Kate surveyed her slowly. "Yes, I guess you would."
They finished the dishes and went to church, because Robert was accustomed to going. They made a remarkable group. Then they went to the hotel for dinner, so that the girls would not have to prepare it, and then in a double carriage Robert had secured for the occasion, they drove to Bates Corners and as Kate said, "Viewed the landscape o'er." Those eight pieces of land, none under two hundred acres, some slightly over, all in the very highest state of cultivation, with modern houses, barns, outbuildings, and fine stock grazing in the pastures, made an impressive picture. It was probably the first time that any of the Bates girls had seen it all at once, and looked on it merely as a spectacle. They stopped at Adam's last, and while Robert was busy with the team and John had alighted to help him, Nancy Ellen, revealing tight lips and unnaturally red cheeks, leaned back to Kate.

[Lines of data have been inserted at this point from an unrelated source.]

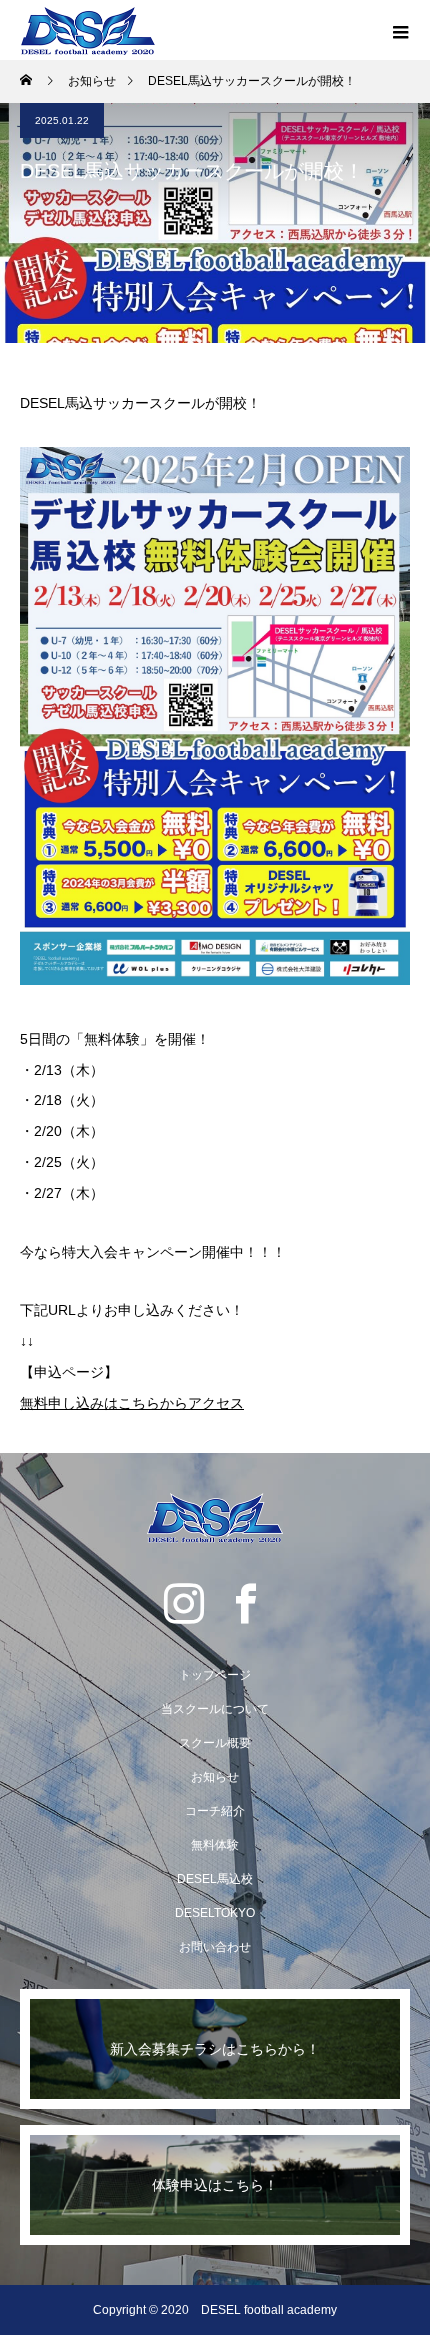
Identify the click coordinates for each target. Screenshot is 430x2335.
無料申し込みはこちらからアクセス (132, 1403)
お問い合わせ (215, 1947)
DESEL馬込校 (215, 1879)
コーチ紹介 (215, 1811)
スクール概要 (215, 1743)
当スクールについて (215, 1709)
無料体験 (215, 1845)
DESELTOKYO (215, 1913)
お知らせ (215, 1777)
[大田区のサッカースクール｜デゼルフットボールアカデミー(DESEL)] (215, 1518)
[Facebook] (246, 1603)
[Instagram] (184, 1603)
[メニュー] (400, 30)
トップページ (215, 1675)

"This is about as mean a trick, and as big a shame as I've ever seen," she said, hotly. "You know I was brought up with this, and I never looked at it with the eyes of a stranger before. If ever I get my fingers on those deeds, I'll make short work of them!"
"And a good job, too!" assented Kate, instantly. "Look out! There comes Adam."
"I'd just as soon tell him so as not!" whispered Nancy Ellen.
"Which would result in the deeds being recorded to-morrow and spoiling our trip to-day, and what good would it do you?" said Kate.
"None, of course! Nothing ever does a Bates girl any good, unless she gets out and does it for herself," retorted Nancy Ellen spitefully.
"There, there," said Robert as he came to help Nancy Ellen protect her skirts in alighting. "I was afraid this trip would breed discontent."
"What's the trouble?" asked John, as he performed the same service for Kate.
"Oh, the girls are grouching a little because they helped earn all this, and are to be left out of it," explained Robert in a low voice.
"Let's get each one of them a farm that will lay any of these completely in the shade," suggested John.
"All right for you, if you can do it," said Robert, laughing, "but I've gone my limit for the present. Besides, if you gave each of them two hundred acres of the Kingdom of Heaven, it wouldn't stop them from feeling that they had been defrauded of their birthright here."